The piece was shot in AVC-Intra 100 at 1080p/24fps, edited in Avid Adrenaline, and finished to Blu-ray. The video was projected in high definition at the Advance Auto Parts' sales meeting. VPS Productions rented its HPX2700 from DC Camera (Arlington, Va.).
New Perspective on P2 HD
Mark Fallone is a longtime user of Panasonic tape-based HD and P2 HD camcorders at New Perspective Productions. New Perspective purchased the VariCam 2700 late in 2008 from Azcar Digital Media Solutions (Canonsburg, Penn.).
"The AJ-SDX900 was our first Panasonic camera purchase, and that introduced us to the rich, film-like Panasonic 'look,'" Fallone says. "We became early adopters of P2 HD, and our AG-HVX200 familiarized us with the P2 workflow, which we present to our clients as a 'full-flow work system.'"
"We'd previously rented a tape-based VariCam for several major projects, and it always proved a workhorse with really amazing imagery," he continued. "So when we went shopping for a highly mobile EFP/ENG style camera, but one that could be tricked out with high-end lens packages, we didn't need to look much further than the HPX2700.
"It carries the cinematic lineage of the original VariCam, with the added attraction of the sleek P2 workflow. The HPX2700 has performed beautifully on projects ranging from those with the heft of the Advance Auto shoot to handheld :30 spots to viral Web videos.
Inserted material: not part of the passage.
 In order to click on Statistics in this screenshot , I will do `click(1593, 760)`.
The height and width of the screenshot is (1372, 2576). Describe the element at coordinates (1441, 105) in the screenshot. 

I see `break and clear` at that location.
"The AVC-Intra codec is really robust," Fallone continues. "When I'm shooting 10-bit 4:2:2 AVC-Intra 100, I have absolute confidence I can put footage in front of the client and say, 'There's your HD, with no sacrifice on the compression side. That's what you're paying for.'"
"Dynamic range performance is one of the reasons we bought the HPX2700," he says. "I am constantly awed at how the HPX2700 rolls so beautifully from the highlights to dark areas, and that's using the factory setting with very little tweaking. Faces with backlighting or any modeled light look very rich and saturated, never artificial or electric."
"The camcorder really shines with a real piece of glass like the Zeiss Super Speeds," Fallone adds. "A lens of that caliber changes the dynamic of the shoot, and encourages you to use a lot of different focal lengths. You realize a beautiful image with virtually no chromatic aberration."
While Fallone didn't engage the HPX2700's variable-frame-rate capabilities on the Advance Auto Parts shoot, he has used it on other projects, notably a recruitment video for the Community College of Allegheny County that featured high-speed background footage to convey the notion that students can "get their degrees fast."
"I can depend on the HPX2700 for consistent excellent results," Fallone says. "I tell my crew if I'm going into battle, that's the camera I want in the foxhole with me."